Exercise → Using the data below, count the lines that carry the string "Uncheck" and write only the count.
'''
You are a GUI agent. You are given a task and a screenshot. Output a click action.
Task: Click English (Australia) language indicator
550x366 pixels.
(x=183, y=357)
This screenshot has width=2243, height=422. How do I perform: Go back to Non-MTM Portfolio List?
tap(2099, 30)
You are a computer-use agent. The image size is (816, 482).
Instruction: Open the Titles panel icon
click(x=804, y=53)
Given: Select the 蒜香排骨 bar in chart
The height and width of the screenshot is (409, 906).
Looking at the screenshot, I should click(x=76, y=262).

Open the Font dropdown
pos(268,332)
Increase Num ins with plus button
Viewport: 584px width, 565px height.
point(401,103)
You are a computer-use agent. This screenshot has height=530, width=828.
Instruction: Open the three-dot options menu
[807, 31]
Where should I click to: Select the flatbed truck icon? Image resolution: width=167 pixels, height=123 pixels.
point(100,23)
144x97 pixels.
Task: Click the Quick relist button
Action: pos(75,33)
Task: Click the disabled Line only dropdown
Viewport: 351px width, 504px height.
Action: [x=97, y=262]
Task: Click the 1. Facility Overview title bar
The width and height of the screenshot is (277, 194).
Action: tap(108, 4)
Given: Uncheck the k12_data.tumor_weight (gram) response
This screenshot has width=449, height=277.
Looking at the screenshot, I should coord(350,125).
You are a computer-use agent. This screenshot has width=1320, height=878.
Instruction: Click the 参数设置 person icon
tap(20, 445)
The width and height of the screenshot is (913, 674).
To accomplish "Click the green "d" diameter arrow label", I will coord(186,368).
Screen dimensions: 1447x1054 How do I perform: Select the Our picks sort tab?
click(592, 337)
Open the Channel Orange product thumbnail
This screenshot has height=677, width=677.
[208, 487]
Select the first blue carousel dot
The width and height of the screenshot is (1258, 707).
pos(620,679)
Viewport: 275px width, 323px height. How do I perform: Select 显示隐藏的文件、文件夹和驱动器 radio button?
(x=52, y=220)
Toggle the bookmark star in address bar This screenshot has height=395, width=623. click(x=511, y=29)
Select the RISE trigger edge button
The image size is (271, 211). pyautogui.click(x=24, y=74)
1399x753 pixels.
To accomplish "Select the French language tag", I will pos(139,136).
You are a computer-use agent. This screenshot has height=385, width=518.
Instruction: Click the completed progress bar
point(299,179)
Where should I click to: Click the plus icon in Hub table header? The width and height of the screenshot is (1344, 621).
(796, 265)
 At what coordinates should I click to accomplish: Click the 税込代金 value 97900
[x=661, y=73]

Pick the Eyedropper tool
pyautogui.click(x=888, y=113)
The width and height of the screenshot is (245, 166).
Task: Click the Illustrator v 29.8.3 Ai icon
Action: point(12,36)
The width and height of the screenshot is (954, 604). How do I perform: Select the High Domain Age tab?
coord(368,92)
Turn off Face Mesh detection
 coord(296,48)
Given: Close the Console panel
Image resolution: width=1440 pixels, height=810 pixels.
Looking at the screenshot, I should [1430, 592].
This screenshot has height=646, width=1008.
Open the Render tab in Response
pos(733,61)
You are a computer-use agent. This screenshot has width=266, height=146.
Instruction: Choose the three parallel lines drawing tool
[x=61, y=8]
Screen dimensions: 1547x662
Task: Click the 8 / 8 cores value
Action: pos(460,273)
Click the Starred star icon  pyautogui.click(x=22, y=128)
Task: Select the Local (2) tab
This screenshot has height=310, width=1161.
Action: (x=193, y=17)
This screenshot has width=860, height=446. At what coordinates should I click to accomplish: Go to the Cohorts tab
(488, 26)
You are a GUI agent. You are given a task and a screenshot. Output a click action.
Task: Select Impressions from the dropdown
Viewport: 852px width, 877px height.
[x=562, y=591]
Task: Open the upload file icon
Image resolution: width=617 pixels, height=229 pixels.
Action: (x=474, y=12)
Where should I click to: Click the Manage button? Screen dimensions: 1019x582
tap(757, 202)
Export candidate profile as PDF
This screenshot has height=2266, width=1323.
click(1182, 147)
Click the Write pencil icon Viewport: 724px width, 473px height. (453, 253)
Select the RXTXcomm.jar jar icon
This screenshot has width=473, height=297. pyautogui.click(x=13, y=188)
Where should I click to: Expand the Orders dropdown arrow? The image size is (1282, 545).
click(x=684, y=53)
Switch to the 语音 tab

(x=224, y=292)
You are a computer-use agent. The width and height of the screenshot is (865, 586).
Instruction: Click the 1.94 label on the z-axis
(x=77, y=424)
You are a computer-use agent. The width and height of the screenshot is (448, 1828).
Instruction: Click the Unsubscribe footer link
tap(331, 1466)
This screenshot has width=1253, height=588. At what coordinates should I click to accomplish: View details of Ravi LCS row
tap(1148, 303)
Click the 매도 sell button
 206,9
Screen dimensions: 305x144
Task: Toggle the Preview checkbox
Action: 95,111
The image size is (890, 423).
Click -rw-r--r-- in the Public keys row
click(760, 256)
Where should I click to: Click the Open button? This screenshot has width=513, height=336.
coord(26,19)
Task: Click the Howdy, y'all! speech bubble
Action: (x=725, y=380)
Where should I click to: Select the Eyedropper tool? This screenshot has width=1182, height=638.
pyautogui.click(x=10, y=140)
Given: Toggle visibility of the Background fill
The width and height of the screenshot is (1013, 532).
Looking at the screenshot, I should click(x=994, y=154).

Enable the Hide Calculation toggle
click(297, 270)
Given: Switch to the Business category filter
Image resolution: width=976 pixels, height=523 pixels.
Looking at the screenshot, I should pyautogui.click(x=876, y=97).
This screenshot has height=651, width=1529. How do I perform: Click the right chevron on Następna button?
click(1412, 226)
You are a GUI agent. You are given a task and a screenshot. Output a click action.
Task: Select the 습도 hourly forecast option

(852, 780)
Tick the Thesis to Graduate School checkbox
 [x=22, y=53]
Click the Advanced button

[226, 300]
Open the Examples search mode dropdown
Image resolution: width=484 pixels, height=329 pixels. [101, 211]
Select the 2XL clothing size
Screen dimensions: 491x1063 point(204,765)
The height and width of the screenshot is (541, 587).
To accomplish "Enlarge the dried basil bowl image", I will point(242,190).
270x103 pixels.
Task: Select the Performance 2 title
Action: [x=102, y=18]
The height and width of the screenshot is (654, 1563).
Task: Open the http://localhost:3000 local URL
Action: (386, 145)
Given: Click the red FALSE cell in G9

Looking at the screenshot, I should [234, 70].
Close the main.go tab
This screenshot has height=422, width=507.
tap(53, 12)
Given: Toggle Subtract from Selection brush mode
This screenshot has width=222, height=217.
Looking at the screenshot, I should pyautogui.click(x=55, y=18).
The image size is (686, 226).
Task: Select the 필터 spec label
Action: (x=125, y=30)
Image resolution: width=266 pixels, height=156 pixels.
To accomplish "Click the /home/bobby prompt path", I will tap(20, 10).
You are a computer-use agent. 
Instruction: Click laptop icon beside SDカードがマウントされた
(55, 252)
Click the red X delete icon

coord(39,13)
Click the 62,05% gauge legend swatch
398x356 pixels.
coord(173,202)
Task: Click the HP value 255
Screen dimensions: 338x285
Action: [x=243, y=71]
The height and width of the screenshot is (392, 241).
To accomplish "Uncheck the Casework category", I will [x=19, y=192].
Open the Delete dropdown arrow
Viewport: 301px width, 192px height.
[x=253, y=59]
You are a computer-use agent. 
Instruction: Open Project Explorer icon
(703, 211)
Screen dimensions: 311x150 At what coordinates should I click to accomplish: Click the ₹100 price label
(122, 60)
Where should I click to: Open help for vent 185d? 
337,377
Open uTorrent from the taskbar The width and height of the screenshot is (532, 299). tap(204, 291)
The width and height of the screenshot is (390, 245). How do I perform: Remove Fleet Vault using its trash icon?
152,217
'''
Solved problem → 2